### Dataset entries
_ _ _ _ _ _ _
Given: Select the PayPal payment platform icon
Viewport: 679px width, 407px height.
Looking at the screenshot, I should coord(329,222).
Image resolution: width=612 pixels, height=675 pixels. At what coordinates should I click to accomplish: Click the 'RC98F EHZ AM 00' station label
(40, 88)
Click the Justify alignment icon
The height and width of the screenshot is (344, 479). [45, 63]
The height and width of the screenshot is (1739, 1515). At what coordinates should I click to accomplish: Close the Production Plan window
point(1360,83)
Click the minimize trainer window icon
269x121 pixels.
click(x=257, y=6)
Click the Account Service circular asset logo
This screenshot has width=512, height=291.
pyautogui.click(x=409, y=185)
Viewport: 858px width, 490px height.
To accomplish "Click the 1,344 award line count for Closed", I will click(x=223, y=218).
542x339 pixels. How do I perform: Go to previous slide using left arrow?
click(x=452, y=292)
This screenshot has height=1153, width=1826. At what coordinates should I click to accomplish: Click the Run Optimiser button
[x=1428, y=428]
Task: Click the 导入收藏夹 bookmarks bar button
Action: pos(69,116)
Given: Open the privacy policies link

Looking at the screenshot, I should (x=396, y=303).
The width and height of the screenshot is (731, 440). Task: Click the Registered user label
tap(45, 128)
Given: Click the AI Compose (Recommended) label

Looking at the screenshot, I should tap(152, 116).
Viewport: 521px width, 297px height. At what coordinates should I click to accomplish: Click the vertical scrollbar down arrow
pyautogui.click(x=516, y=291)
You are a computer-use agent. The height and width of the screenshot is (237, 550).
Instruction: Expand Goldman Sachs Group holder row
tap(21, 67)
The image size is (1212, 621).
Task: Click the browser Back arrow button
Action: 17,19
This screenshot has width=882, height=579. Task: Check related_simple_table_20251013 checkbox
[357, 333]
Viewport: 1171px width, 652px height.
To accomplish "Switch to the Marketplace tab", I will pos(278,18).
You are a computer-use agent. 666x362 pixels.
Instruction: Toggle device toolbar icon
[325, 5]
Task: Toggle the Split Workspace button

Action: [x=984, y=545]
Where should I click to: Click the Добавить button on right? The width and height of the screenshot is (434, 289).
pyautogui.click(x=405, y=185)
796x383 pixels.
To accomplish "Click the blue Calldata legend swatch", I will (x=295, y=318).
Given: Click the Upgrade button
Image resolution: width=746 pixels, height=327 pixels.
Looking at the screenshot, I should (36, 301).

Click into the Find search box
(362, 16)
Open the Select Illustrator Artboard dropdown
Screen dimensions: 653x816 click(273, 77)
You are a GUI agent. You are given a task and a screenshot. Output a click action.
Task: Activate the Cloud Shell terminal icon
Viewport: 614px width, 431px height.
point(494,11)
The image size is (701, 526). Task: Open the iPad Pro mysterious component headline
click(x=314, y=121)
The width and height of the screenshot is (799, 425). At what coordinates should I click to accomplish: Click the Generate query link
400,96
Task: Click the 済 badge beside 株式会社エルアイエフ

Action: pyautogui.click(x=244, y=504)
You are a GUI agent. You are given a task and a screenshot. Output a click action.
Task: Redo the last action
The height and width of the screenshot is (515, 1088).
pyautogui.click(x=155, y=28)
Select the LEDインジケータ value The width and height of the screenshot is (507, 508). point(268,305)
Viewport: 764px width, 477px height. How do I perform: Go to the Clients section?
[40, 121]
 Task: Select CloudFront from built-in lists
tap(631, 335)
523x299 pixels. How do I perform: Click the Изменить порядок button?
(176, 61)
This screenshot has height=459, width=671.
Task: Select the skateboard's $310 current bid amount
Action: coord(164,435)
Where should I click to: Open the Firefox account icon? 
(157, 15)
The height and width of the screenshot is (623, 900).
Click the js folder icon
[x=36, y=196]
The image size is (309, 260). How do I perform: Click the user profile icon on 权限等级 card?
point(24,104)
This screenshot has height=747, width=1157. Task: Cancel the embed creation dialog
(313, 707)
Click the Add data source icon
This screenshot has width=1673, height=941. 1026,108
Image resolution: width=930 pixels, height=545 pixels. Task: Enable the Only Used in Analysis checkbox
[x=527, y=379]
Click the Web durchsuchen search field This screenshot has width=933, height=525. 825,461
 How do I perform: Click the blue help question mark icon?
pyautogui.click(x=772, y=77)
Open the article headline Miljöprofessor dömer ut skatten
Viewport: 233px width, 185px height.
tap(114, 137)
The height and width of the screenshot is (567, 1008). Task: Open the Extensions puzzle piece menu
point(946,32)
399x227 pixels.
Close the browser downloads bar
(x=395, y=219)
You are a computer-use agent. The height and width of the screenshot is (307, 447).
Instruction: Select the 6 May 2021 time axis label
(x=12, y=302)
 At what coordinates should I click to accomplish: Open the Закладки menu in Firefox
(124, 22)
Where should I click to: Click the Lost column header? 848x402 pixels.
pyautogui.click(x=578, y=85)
_ _ _ _ _ _ _
### Exercise details
Put every line of the items above into a Markdown table with the columns Row and Line. Number the rows in order and skip blank lines.

### Reply
| Row | Line |
|---|---|
| 1 | Given: Select the PayPal payment platform icon |
| 2 | Viewport: 679px width, 407px height. |
| 3 | Looking at the screenshot, I should coord(329,222). |
| 4 | Image resolution: width=612 pixels, height=675 pixels. At what coordinates should I click to accomplish: Click the 'RC98F EHZ AM 00' station label |
| 5 | (40, 88) |
| 6 | Click the Justify alignment icon |
| 7 | The height and width of the screenshot is (344, 479). [45, 63] |
| 8 | The height and width of the screenshot is (1739, 1515). At what coordinates should I click to accomplish: Close the Production Plan window |
| 9 | point(1360,83) |
| 10 | Click the minimize trainer window icon |
| 11 | 269x121 pixels. |
| 12 | click(x=257, y=6) |
| 13 | Click the Account Service circular asset logo |
| 14 | This screenshot has width=512, height=291. |
| 15 | pyautogui.click(x=409, y=185) |
| 16 | Viewport: 858px width, 490px height. |
| 17 | To accomplish "Click the 1,344 award line count for Closed", I will click(x=223, y=218). |
| 18 | 542x339 pixels. How do I perform: Go to previous slide using left arrow? |
| 19 | click(x=452, y=292) |
| 20 | This screenshot has height=1153, width=1826. At what coordinates should I click to accomplish: Click the Run Optimiser button |
| 21 | [x=1428, y=428] |
| 22 | Task: Click the 导入收藏夹 bookmarks bar button |
| 23 | Action: pos(69,116) |
| 24 | Given: Open the privacy policies link |
| 25 | Looking at the screenshot, I should (x=396, y=303). |
| 26 | The width and height of the screenshot is (731, 440). Task: Click the Registered user label |
| 27 | tap(45, 128) |
| 28 | Given: Click the AI Compose (Recommended) label |
| 29 | Looking at the screenshot, I should tap(152, 116). |
| 30 | Viewport: 521px width, 297px height. At what coordinates should I click to accomplish: Click the vertical scrollbar down arrow |
| 31 | pyautogui.click(x=516, y=291) |
| 32 | You are a computer-use agent. The height and width of the screenshot is (237, 550). |
| 33 | Instruction: Expand Goldman Sachs Group holder row |
| 34 | tap(21, 67) |
| 35 | The image size is (1212, 621). |
| 36 | Task: Click the browser Back arrow button |
| 37 | Action: 17,19 |
| 38 | This screenshot has width=882, height=579. Task: Check related_simple_table_20251013 checkbox |
| 39 | [357, 333] |
| 40 | Viewport: 1171px width, 652px height. |
| 41 | To accomplish "Switch to the Marketplace tab", I will pos(278,18). |
| 42 | You are a computer-use agent. 666x362 pixels. |
| 43 | Instruction: Toggle device toolbar icon |
| 44 | [325, 5] |
| 45 | Task: Toggle the Split Workspace button |
| 46 | Action: [x=984, y=545] |
| 47 | Where should I click to: Click the Добавить button on right? The width and height of the screenshot is (434, 289). |
| 48 | pyautogui.click(x=405, y=185) |
| 49 | 796x383 pixels. |
| 50 | To accomplish "Click the blue Calldata legend swatch", I will (x=295, y=318). |
| 51 | Given: Click the Upgrade button |
| 52 | Image resolution: width=746 pixels, height=327 pixels. |
| 53 | Looking at the screenshot, I should (36, 301). |
| 54 | Click into the Find search box |
| 55 | (362, 16) |
| 56 | Open the Select Illustrator Artboard dropdown |
| 57 | Screen dimensions: 653x816 click(273, 77) |
| 58 | You are a GUI agent. You are given a task and a screenshot. Output a click action. |
| 59 | Task: Activate the Cloud Shell terminal icon |
| 60 | Viewport: 614px width, 431px height. |
| 61 | point(494,11) |
| 62 | The image size is (701, 526). Task: Open the iPad Pro mysterious component headline |
| 63 | click(x=314, y=121) |
| 64 | The width and height of the screenshot is (799, 425). At what coordinates should I click to accomplish: Click the Generate query link |
| 65 | 400,96 |
| 66 | Task: Click the 済 badge beside 株式会社エルアイエフ |
| 67 | Action: pyautogui.click(x=244, y=504) |
| 68 | You are a GUI agent. You are given a task and a screenshot. Output a click action. |
| 69 | Task: Redo the last action |
| 70 | The height and width of the screenshot is (515, 1088). |
| 71 | pyautogui.click(x=155, y=28) |
| 72 | Select the LEDインジケータ value The width and height of the screenshot is (507, 508). point(268,305) |
| 73 | Viewport: 764px width, 477px height. How do I perform: Go to the Clients section? |
| 74 | [40, 121] |
| 75 |  Task: Select CloudFront from built-in lists |
| 76 | tap(631, 335) |
| 77 | 523x299 pixels. How do I perform: Click the Изменить порядок button? |
| 78 | (176, 61) |
| 79 | This screenshot has height=459, width=671. |
| 80 | Task: Select the skateboard's $310 current bid amount |
| 81 | Action: coord(164,435) |
| 82 | Where should I click to: Open the Firefox account icon?  |
| 83 | (157, 15) |
| 84 | The height and width of the screenshot is (623, 900). |
| 85 | Click the js folder icon |
| 86 | [x=36, y=196] |
| 87 | The image size is (309, 260). How do I perform: Click the user profile icon on 权限等级 card? |
| 88 | point(24,104) |
| 89 | This screenshot has height=747, width=1157. Task: Cancel the embed creation dialog |
| 90 | (313, 707) |
| 91 | Click the Add data source icon |
| 92 | This screenshot has width=1673, height=941. 1026,108 |
| 93 | Image resolution: width=930 pixels, height=545 pixels. Task: Enable the Only Used in Analysis checkbox |
| 94 | [x=527, y=379] |
| 95 | Click the Web durchsuchen search field This screenshot has width=933, height=525. 825,461 |
| 96 |  How do I perform: Click the blue help question mark icon? |
| 97 | pyautogui.click(x=772, y=77) |
| 98 | Open the article headline Miljöprofessor dömer ut skatten |
| 99 | Viewport: 233px width, 185px height. |
| 100 | tap(114, 137) |
| 101 | The height and width of the screenshot is (567, 1008). Task: Open the Extensions puzzle piece menu |
| 102 | point(946,32) |
| 103 | 399x227 pixels. |
| 104 | Close the browser downloads bar |
| 105 | (x=395, y=219) |
| 106 | You are a computer-use agent. The height and width of the screenshot is (307, 447). |
| 107 | Instruction: Select the 6 May 2021 time axis label |
| 108 | (x=12, y=302) |
| 109 |  At what coordinates should I click to accomplish: Open the Закладки menu in Firefox |
| 110 | (124, 22) |
| 111 | Where should I click to: Click the Lost column header? 848x402 pixels. |
| 112 | pyautogui.click(x=578, y=85) |